As early as the 19th century during wartime, soldiers were presenting with a “condition” of:

  •             Chest discomfort
  •             Rapid pulse
  •             Dizziness
  •             Faintness
  •             Shortness of breath with or without exertion
  •             Palpitations
  •             Fatigue
  •             A range of digestive complaints

Amazingly, these first patients, soldiers, had normal physical exams. Da Costa noted the condition often followed a period of hard service in the field, a febrile illness or battle wounds; however, he also reported that several soldiers had a history of similar symptoms before enlisting. At that time soldiers were treated with prolonged bed rest rest and digitalis. Over 100 years later and we are still talking about the “condition” that is afflicting and robbing men and women of their quality of life. The names given to the “condition” have changed since the 1800’s but the “condition” has not.

Over time this “condition” has been called by various names including Soldier’s Heart, Da Costa’s Syndrome, Neurocirculatory Asthenia, muscular exhaustion of the heart, Effort syndrome, irritable heart, mitral valve prolapse, mitral valve prolapse syndrome and now Dysautonomia which is probably the most accurate term anyone could give to date. This is a very broad category sometimes called an umbrella term encompassing many different problems under its covering.

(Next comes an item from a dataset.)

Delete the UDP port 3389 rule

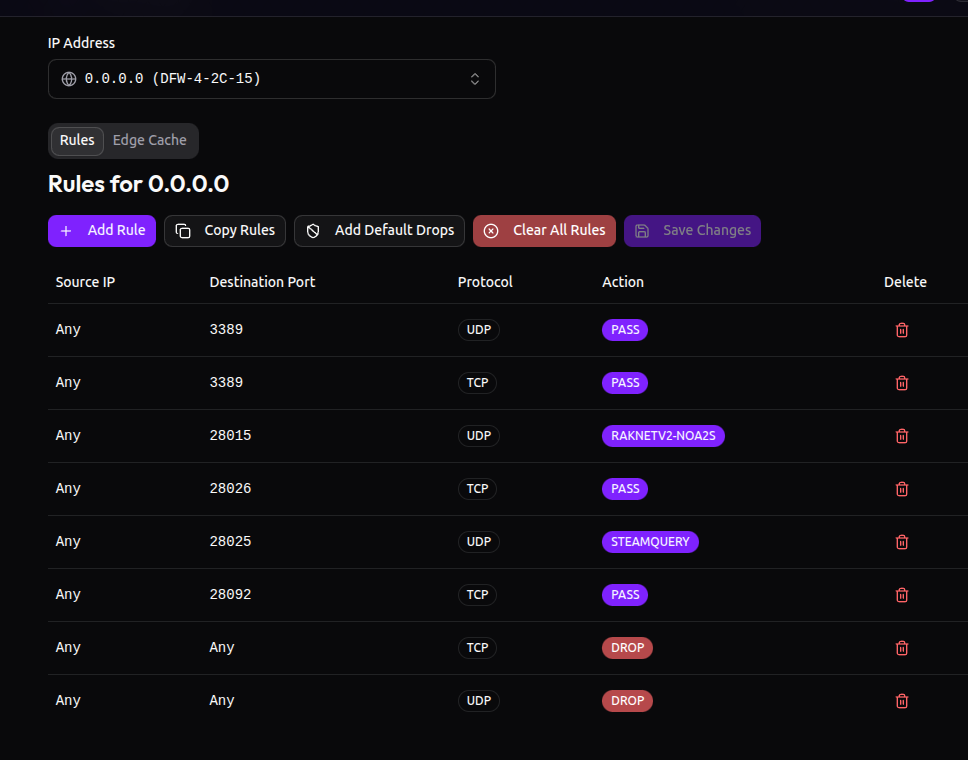(x=901, y=329)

Over 35 years ago, the founder of the first clinic in Birmingham, Alabama was cardiologist Dr. Phillip Watkins. He called the clinic The Mitral Valve Prolapse Center. It was a very simple start as he began to see more and more patients with what was called at that time Mitral Valve Prolapse. At that time technology allowed us to view the heart with a special ultrasound called an echocardiogram. Dr. Watkins as well as many of his colleagues noted Mitral Valve Prolapse in many patients who also had a very particular constellation of symptoms. They are almost identical to those reported by Da Costa over 100 years ago.

MVP involves prolapse of one of the valves of the heart, the mitral valve.

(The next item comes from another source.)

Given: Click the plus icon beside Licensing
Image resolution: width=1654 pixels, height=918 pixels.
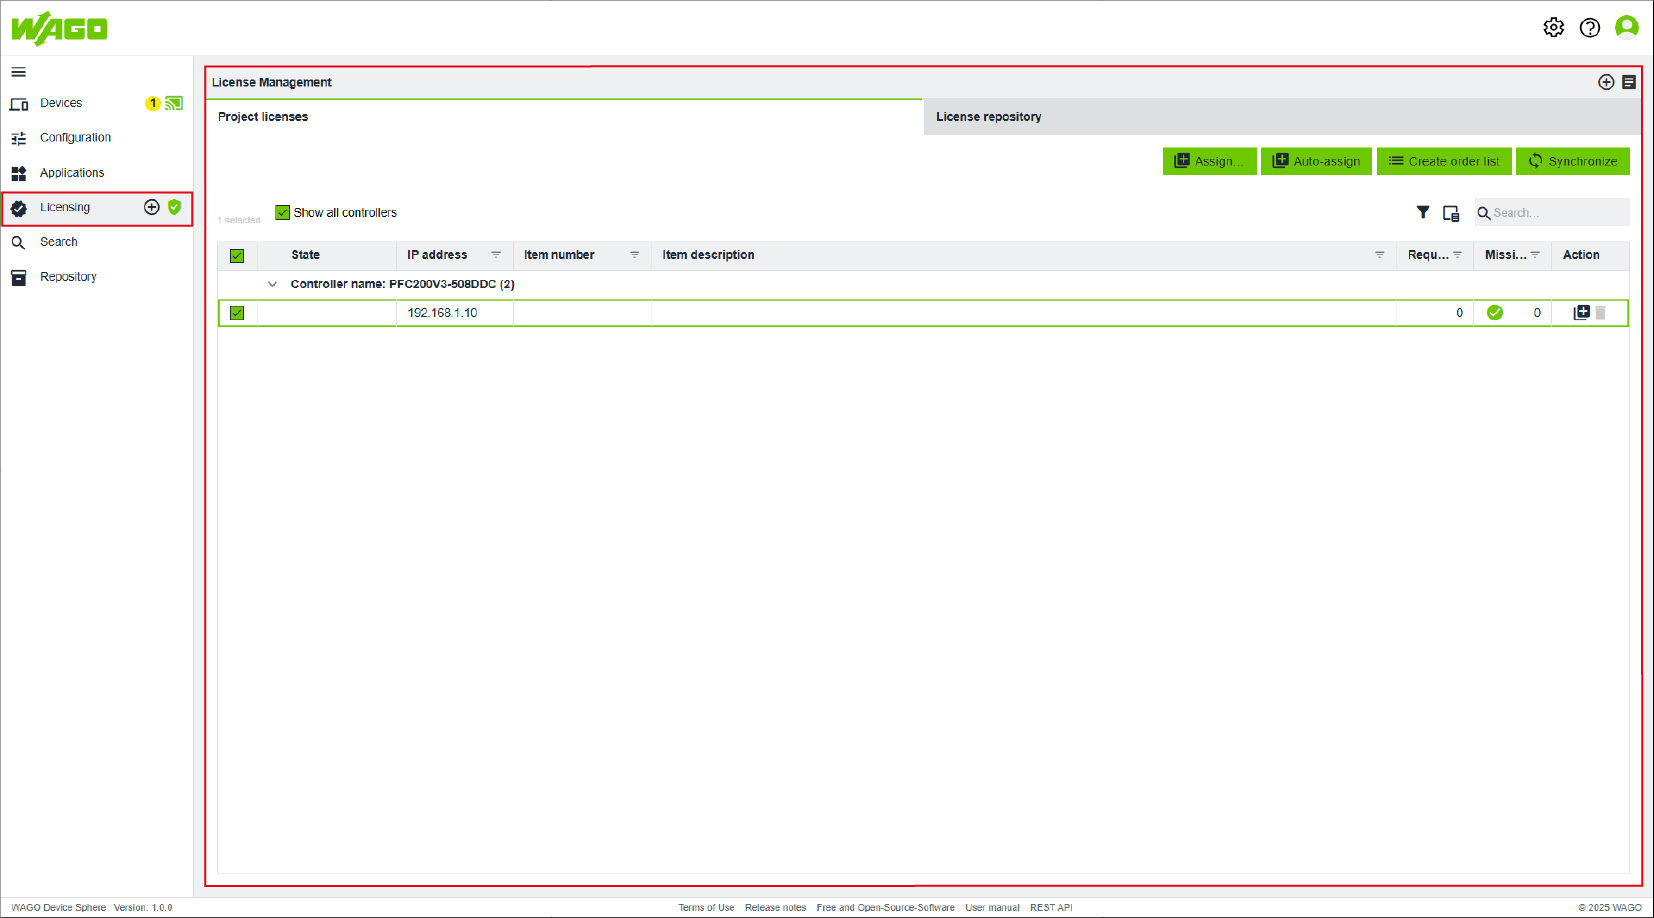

The mitral valve sits at the opening between the left atrium and left ventricle, and opens and closes so that blood flows only in one direction (left atrium to left ventricle). In MVP, the mitral valve fails to make a proper snug fit, and instead billows (prolapses) back into the atrium. There is also a sound described as a click that can be heard through a stethoscope.

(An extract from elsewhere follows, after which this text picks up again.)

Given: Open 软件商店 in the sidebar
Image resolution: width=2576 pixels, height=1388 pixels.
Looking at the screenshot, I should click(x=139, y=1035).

In most people, mitral valve prolapse isn’t life threatening, does not cause symptoms and does not require treatment or changes in lifestyle.

Sometimes, however, the mitral valve fits so poorly that a large amount of blood leaks back from the left ventricle to the left atrium. This is called “mitral regurgitation,” and if severe it can be dangerous, eventually requiring surgery.

MVP can develop in any person at any age. Sometimes MVP runs in families because of certain genetic disorders such as Marfan’s Syndrome, Ehlers-Danlos Syndrome, Muscular Dystrophy or Scoliosis.

The name changed to Mitral Valve Prolapse Syndrome because it was felt that MVP did not cause the symptoms but was present in many patients with MVP.

However, recent evidence indicates that symptoms of Dysautonomia occur with no greater frequency in people with MVP than in people without MVP. In other words, there is probably no connection between the two conditions. People who were previously diagnosed with MVP Syndrome are now said to have two separate conditions: MVP plus symptoms of Dysautonomia.

Dr. Phillip Watkins set his life’s mission to help these people who have what we now know to be Dysautonomia with POTS making up the largest subset of my patients. I am forever grateful for the 20 years I was able to spend with this pioneer in the Dysautonomia world. He was my boss, my colleague and my friend. He is greatly missed by his many patients who’s lives he changed. He is greatly missed by me.